### Task to carry out
For the entries that follow, restate word for word the line containing "Jak vybírat golfové vozíky (131, 1619)", the line containing "Autorizovaný prodej (466, 1318)", and every line that lies between them.
Content starts
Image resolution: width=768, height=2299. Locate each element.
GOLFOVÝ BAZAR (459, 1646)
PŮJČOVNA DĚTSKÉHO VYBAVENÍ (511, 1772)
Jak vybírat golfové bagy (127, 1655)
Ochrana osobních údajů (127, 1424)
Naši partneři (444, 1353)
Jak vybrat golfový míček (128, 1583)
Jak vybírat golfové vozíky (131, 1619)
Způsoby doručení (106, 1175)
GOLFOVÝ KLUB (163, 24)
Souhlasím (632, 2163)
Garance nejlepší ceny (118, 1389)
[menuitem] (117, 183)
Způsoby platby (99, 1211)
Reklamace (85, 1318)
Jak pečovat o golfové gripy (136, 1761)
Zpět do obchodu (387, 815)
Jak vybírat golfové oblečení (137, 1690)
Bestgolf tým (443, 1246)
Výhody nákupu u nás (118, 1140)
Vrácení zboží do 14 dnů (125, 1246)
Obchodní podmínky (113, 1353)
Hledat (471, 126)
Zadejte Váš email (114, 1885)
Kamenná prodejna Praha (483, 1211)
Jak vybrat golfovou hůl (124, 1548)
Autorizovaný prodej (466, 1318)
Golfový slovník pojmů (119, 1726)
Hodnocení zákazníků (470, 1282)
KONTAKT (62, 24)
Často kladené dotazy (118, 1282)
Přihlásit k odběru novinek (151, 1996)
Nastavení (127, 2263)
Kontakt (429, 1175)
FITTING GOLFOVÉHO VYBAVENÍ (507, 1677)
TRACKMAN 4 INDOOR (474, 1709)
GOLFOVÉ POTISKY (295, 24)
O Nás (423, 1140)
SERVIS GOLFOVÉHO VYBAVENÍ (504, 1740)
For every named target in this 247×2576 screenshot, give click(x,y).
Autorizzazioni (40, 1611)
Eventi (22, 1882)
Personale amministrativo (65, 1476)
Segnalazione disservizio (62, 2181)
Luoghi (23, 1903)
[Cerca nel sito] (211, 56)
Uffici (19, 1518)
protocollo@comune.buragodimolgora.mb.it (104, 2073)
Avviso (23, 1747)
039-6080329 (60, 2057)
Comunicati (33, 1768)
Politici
Content ends
### Output of the exercise
Jak vybírat golfové vozíky (131, 1619)
Způsoby doručení (106, 1175)
GOLFOVÝ KLUB (163, 24)
Souhlasím (632, 2163)
Garance nejlepší ceny (118, 1389)
[menuitem] (117, 183)
Způsoby platby (99, 1211)
Reklamace (85, 1318)
Jak pečovat o golfové gripy (136, 1761)
Zpět do obchodu (387, 815)
Jak vybírat golfové oblečení (137, 1690)
Bestgolf tým (443, 1246)
Výhody nákupu u nás (118, 1140)
Vrácení zboží do 14 dnů (125, 1246)
Obchodní podmínky (113, 1353)
Hledat (471, 126)
Zadejte Váš email (114, 1885)
Kamenná prodejna Praha (483, 1211)
Jak vybrat golfovou hůl (124, 1548)
Autorizovaný prodej (466, 1318)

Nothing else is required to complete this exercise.